What Water to Use in Your Steam Iron
An iron may just seem like an iron and you use it just for ironing. Some irons are better than others, and some are of a lesser quality, however most irons get the job done and that's understandably where your thought process on ironing halts. However there is a little more to ironing than you initially thought. There are things to consider when ironing and when handling your iron. If you can keep an eye on the kind of water you put into your iron, you'll notice a change in its performance and ultimately how your clothes turn out.
You want to use distilled water in your iron. Distilled water is void of hard minerals that are usually present in common tap water, and while minerals in your water don't significantly affect you when you drink it, when you give it to your iron, it could have negative long term effects. Be careful and aware of what you put into your iron. With the hard minerals present in tap water, the minerals will gradually create a mineral buildup in your iron. This isn't a good thing. When you have mineral buildup your iron won't function like it should and could. The steam is prevented from fully escaping and the iron doesn't iron as it should.
There are ways to clear up this mineral buildup and that can be done by cleaning the hot plate with a needle or other fine object and then you can put a mixture of vinegar and water in the iron and let it steam out, which will succeed in clearing out the iron so it can function like new!

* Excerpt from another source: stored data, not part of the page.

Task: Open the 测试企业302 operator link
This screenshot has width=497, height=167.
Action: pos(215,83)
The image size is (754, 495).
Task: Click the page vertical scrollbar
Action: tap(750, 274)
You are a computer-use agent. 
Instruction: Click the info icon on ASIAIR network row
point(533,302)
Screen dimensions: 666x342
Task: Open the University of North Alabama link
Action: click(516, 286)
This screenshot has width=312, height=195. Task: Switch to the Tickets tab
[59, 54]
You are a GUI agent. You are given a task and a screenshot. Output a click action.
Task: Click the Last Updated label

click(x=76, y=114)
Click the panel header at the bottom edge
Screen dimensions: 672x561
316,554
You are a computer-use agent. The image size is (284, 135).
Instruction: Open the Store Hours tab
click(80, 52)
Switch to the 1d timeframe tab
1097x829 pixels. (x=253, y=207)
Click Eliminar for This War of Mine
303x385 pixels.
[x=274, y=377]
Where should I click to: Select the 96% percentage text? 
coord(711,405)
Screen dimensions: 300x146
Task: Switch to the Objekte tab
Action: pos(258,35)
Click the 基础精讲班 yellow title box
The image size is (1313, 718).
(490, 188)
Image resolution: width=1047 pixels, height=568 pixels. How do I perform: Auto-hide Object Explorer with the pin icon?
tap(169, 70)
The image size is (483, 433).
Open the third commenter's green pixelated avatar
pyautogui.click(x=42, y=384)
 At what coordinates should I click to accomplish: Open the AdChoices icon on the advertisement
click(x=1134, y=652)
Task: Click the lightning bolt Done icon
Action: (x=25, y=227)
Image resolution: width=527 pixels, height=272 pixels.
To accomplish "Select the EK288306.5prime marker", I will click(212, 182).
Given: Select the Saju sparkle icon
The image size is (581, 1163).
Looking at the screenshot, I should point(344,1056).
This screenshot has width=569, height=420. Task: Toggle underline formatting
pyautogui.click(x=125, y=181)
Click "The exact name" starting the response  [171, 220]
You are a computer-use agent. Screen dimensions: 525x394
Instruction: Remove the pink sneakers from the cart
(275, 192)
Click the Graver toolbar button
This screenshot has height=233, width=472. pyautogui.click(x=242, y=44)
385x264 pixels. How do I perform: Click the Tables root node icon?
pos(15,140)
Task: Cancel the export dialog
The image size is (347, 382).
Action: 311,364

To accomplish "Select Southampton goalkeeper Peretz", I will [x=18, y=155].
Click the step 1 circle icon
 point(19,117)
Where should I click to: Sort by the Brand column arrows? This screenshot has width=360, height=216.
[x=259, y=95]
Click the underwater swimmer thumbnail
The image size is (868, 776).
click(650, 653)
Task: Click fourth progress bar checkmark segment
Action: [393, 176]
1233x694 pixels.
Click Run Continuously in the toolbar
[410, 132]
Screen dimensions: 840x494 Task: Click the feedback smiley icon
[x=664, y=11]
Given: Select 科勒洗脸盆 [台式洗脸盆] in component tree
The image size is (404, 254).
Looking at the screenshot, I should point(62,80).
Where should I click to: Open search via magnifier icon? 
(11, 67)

The water you put into your iron does matter and if you disregard that then you could suffer the consequence of an iron that can't function to its full potential. Distilled water is definitely best for ironing, however if you can't afford to buy distilled water just for your iron, then it's not something to worry about. Your iron won't be rendered cripple because you use tap water; it will just not be able to work the most effectively. This isn't that big of a deal, but something you should take not of and fix where you can.